◆ ASSIGNED TASK
Would you copy out only the lines from the one with "Instruction: Click the blue Search button" to the end of the records, exactly as they stand?

Stored records
■ ■ ■ ■ ■

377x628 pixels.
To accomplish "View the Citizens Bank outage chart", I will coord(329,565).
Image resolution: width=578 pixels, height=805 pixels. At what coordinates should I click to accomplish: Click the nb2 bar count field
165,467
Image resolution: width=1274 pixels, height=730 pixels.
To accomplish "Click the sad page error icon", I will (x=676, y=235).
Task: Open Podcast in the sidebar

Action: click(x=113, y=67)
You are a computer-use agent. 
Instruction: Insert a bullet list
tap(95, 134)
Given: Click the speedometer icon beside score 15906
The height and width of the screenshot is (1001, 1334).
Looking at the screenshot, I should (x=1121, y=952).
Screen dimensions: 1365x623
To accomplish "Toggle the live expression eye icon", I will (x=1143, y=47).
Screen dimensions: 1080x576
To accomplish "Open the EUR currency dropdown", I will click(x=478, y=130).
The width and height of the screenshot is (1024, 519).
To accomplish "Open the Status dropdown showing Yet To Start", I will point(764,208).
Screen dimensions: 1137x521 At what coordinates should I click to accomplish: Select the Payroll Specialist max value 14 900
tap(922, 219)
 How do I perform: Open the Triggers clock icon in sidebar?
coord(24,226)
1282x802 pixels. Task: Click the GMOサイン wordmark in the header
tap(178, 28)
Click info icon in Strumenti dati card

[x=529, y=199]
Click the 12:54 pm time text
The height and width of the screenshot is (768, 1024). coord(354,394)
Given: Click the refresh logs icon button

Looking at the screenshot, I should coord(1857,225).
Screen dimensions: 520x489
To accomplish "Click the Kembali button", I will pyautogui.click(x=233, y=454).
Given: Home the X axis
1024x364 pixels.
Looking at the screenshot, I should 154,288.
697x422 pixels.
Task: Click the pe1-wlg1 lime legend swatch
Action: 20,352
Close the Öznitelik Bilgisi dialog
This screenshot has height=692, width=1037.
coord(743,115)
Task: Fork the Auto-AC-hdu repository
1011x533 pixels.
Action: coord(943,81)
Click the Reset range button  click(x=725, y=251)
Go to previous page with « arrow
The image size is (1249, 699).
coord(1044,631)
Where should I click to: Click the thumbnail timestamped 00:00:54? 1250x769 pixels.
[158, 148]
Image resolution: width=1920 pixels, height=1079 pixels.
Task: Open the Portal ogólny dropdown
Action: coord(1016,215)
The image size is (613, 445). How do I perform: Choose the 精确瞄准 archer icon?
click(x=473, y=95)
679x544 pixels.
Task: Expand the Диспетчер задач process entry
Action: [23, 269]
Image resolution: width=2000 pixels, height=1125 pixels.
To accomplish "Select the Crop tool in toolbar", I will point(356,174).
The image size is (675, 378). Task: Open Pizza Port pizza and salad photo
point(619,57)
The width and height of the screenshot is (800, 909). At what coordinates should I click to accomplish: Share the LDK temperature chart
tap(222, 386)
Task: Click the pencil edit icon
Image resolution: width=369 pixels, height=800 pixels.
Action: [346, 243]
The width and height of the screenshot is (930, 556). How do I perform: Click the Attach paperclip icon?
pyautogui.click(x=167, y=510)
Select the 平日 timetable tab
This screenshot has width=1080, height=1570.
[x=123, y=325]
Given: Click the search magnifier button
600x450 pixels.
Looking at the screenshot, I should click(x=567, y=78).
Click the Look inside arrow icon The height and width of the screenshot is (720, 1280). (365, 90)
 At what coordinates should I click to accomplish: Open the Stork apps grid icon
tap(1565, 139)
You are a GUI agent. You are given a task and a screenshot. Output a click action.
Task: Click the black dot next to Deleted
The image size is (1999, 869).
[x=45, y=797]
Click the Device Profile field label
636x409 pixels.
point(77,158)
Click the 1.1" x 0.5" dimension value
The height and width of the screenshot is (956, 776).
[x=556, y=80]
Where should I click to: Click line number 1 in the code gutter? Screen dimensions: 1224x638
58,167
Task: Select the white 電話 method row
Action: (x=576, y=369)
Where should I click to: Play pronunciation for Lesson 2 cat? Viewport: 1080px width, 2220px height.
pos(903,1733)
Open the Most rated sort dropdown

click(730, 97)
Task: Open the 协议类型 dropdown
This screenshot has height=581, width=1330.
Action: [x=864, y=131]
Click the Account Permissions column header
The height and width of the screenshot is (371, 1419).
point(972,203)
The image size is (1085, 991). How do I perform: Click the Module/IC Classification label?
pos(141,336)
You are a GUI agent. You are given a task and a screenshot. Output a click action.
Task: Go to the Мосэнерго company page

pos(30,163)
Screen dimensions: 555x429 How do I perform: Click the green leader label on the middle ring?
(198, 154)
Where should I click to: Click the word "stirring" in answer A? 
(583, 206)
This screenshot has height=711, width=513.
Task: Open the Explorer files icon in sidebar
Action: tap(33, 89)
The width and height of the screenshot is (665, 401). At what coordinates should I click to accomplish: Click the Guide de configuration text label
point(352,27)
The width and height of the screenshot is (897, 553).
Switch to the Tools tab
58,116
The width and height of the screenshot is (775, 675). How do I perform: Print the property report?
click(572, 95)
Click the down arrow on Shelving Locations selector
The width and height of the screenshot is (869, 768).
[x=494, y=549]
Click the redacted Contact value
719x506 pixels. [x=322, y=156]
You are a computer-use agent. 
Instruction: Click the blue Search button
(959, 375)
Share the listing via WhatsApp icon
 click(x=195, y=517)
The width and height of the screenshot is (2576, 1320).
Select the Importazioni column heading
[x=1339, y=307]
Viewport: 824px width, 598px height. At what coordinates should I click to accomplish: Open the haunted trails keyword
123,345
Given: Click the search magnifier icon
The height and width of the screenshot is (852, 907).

■ ■ ■ ■ ■

◆ SOLUTION TO THE PROBLEM
Instruction: Click the blue Search button
(959, 375)
Share the listing via WhatsApp icon
 click(x=195, y=517)
The width and height of the screenshot is (2576, 1320).
Select the Importazioni column heading
[x=1339, y=307]
Viewport: 824px width, 598px height. At what coordinates should I click to accomplish: Open the haunted trails keyword
123,345
Given: Click the search magnifier icon
The height and width of the screenshot is (852, 907).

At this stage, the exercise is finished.